= Jacques Amouzou =

Togolese politician and businessman

Kwame-Mensah Jacques Amouzou (born 25 July 1936) is a Togolese politician and businessman. An ethnic Ewe, Amouzou was a minor candidate in both the 1993 and 1998 presidential elections. He is the President of the Union of Independent Liberals (ULI). Amouzou was "widely perceived as a front" for President Gnassingbé Eyadéma during the 1990s.

==Political career==
Amouzou was born in Gbatope, located in Zio Prefecture. At the time of the August 1993 presidential election, Amouzou ran as an independent candidate. He and Ife Adani were the only candidates to stand against President Eyadéma, who won 96% of the vote. Amouzou and Adani were not considered serious challengers; all of the major opposition leaders chose to boycott the election.
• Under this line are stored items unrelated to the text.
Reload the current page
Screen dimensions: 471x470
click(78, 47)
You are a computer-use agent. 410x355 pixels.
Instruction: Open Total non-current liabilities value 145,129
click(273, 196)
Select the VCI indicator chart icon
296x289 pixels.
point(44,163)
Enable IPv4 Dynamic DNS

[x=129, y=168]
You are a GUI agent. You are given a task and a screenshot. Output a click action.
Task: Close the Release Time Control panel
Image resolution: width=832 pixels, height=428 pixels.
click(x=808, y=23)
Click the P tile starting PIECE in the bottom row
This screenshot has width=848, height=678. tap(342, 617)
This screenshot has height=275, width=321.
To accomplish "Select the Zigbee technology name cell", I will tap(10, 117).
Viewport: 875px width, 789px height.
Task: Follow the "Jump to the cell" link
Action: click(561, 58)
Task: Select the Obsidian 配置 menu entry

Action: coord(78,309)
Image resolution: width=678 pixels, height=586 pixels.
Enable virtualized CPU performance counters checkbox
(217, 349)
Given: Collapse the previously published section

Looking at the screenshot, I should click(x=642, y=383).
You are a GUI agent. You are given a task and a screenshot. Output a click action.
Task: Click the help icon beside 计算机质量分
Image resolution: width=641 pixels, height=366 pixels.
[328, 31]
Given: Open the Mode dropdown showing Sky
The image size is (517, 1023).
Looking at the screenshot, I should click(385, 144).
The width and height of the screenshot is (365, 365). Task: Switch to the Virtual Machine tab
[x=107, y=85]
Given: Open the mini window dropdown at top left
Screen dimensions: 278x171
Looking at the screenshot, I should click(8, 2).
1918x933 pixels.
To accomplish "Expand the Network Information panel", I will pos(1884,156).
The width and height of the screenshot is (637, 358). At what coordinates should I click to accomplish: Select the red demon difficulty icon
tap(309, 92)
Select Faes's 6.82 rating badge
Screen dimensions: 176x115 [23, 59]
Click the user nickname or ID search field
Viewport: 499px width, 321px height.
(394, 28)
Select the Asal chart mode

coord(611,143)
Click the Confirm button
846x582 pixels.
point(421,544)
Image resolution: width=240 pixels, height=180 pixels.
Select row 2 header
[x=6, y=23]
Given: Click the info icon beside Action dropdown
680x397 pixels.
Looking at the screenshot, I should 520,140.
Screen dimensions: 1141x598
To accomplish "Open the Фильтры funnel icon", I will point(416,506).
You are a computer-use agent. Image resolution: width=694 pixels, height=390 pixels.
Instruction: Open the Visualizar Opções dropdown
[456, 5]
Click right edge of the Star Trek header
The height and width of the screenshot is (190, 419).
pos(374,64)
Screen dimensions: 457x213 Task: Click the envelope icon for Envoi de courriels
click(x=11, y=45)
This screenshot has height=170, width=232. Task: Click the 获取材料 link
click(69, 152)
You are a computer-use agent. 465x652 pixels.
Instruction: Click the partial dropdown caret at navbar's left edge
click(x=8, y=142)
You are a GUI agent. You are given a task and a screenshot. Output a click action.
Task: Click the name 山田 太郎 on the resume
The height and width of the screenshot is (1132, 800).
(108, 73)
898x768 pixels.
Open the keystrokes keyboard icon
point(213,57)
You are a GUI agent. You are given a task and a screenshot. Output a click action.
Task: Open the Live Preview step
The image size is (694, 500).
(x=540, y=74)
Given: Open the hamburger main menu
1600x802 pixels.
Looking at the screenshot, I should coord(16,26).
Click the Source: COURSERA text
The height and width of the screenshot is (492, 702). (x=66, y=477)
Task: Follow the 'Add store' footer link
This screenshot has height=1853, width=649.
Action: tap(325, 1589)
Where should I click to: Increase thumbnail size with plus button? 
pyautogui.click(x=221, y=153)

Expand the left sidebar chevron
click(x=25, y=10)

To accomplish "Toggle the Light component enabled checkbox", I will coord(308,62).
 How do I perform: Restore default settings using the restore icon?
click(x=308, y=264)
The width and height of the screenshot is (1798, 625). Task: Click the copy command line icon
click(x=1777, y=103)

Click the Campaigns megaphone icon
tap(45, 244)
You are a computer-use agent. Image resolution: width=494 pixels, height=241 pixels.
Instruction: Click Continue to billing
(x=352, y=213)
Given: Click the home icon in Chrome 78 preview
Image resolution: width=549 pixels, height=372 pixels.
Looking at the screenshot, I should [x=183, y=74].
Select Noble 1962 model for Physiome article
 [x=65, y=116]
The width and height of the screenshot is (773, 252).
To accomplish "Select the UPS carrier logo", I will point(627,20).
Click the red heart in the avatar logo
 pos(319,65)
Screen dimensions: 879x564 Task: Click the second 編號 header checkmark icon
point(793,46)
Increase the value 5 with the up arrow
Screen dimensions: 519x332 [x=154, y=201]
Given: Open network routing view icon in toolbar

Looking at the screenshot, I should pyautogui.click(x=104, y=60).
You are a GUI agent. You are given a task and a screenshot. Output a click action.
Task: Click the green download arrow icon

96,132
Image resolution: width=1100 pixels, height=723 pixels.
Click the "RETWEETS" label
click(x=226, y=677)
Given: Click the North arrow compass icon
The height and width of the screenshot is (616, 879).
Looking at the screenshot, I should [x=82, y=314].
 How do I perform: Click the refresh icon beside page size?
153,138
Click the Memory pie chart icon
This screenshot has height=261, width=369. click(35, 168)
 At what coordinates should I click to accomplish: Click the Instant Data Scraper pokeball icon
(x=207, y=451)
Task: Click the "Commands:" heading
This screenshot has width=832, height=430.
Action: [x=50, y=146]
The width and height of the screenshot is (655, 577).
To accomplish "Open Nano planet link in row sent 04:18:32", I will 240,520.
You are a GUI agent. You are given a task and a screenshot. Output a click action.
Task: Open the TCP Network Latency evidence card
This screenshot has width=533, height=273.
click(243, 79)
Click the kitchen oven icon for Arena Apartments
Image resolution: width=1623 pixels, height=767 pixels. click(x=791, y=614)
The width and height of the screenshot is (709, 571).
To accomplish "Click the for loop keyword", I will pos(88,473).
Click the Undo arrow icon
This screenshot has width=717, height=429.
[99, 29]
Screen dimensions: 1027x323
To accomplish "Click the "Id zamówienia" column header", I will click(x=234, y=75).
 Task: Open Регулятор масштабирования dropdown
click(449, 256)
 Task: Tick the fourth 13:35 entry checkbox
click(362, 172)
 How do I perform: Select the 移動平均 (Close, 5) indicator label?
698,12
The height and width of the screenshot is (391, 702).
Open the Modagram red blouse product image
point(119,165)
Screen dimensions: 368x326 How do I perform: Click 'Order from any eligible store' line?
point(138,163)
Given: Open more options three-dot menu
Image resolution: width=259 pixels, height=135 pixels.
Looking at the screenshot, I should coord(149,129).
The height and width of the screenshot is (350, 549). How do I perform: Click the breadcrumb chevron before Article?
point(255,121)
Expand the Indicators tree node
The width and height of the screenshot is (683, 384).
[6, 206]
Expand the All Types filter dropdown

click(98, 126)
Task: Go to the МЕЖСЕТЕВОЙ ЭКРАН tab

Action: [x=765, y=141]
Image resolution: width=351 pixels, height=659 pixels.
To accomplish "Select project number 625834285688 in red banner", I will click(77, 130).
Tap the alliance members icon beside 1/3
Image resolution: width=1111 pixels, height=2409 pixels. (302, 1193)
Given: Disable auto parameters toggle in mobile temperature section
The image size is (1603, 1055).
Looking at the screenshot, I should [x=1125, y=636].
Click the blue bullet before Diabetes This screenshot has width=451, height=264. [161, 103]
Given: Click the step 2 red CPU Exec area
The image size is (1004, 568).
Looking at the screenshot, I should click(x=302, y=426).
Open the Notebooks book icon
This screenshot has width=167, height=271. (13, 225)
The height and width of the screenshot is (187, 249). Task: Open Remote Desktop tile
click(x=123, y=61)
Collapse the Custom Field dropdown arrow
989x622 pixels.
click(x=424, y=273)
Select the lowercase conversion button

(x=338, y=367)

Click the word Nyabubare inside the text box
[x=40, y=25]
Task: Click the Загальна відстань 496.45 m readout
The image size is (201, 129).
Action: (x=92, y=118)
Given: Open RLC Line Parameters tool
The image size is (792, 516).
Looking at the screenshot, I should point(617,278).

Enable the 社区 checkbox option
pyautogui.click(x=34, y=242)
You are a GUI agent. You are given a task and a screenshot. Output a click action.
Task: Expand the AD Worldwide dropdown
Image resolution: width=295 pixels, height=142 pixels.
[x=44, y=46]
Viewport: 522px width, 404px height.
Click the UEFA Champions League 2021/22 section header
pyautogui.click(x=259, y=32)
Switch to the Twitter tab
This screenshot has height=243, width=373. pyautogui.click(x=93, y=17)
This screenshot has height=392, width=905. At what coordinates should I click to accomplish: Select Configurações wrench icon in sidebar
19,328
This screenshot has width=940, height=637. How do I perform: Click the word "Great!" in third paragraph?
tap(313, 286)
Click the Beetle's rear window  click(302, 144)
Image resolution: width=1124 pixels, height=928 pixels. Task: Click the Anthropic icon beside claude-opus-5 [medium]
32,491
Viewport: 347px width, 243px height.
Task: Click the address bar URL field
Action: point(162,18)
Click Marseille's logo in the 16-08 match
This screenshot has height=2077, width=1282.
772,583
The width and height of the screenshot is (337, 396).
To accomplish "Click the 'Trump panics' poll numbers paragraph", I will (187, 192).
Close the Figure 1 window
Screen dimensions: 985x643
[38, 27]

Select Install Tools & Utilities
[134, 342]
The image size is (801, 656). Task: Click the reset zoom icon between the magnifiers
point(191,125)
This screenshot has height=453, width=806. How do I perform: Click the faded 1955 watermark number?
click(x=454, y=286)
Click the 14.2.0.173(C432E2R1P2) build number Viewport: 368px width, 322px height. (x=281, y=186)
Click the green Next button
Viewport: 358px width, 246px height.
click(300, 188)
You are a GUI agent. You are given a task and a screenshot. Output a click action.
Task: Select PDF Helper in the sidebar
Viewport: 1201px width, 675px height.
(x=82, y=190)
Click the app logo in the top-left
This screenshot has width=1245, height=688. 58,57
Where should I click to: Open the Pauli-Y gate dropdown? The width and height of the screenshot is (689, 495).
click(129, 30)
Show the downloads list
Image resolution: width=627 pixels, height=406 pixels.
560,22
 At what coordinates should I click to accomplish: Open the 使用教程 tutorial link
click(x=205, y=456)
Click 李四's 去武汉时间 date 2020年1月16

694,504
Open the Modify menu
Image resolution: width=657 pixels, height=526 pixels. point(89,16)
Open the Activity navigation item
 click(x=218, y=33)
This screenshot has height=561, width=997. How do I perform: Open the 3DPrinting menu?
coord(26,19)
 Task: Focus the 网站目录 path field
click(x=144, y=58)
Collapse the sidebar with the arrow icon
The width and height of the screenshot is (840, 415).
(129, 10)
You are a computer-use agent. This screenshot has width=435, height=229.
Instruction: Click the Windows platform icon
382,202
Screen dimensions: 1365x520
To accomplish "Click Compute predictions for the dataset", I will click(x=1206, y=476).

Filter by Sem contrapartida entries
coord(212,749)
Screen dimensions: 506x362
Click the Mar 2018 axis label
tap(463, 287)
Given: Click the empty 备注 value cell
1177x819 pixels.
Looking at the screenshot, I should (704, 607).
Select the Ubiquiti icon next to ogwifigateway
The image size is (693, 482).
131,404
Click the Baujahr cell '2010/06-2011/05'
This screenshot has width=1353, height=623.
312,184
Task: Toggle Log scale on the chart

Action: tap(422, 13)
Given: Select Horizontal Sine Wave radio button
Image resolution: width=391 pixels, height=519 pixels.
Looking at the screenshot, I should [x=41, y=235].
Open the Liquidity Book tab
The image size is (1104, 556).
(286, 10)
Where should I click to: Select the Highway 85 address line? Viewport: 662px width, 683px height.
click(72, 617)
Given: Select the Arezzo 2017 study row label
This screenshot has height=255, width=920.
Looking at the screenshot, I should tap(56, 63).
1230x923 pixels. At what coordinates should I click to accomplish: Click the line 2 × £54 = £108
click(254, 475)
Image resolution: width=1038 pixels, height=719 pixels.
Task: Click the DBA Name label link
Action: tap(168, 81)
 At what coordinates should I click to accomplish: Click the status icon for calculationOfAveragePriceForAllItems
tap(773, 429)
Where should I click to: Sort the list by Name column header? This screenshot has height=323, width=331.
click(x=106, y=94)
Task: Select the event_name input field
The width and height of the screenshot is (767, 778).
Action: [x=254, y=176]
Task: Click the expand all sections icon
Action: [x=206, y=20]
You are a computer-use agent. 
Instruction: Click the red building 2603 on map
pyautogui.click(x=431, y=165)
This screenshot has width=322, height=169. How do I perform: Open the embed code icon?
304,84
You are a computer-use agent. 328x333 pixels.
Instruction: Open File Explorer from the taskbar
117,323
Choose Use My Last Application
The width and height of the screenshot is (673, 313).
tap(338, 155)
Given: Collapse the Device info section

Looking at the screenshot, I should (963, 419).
Led by Amouzou, the ULI was founded in November 1993 as a moderate opposition party, representing the political space between Eyadéma's Rally of the Togolese People (RPT) and the radical opposition Collective of Democratic Opposition-2 (COD-2). In the February 1994 parliamentary election, he ran as a candidate in Zio Prefecture, but did not win a seat.

Amouzou and the ULI were viewed as close to the RPT, and Amouzou was described as "virtually a second RPT candidate" at the time of the 1998 presidential election; his critics alleged that he was merely a tool of Eyadéma who was used to manipulate the political playing field in Eyadéma's favor. He placed last in the 1998 election with 0.35% of the vote.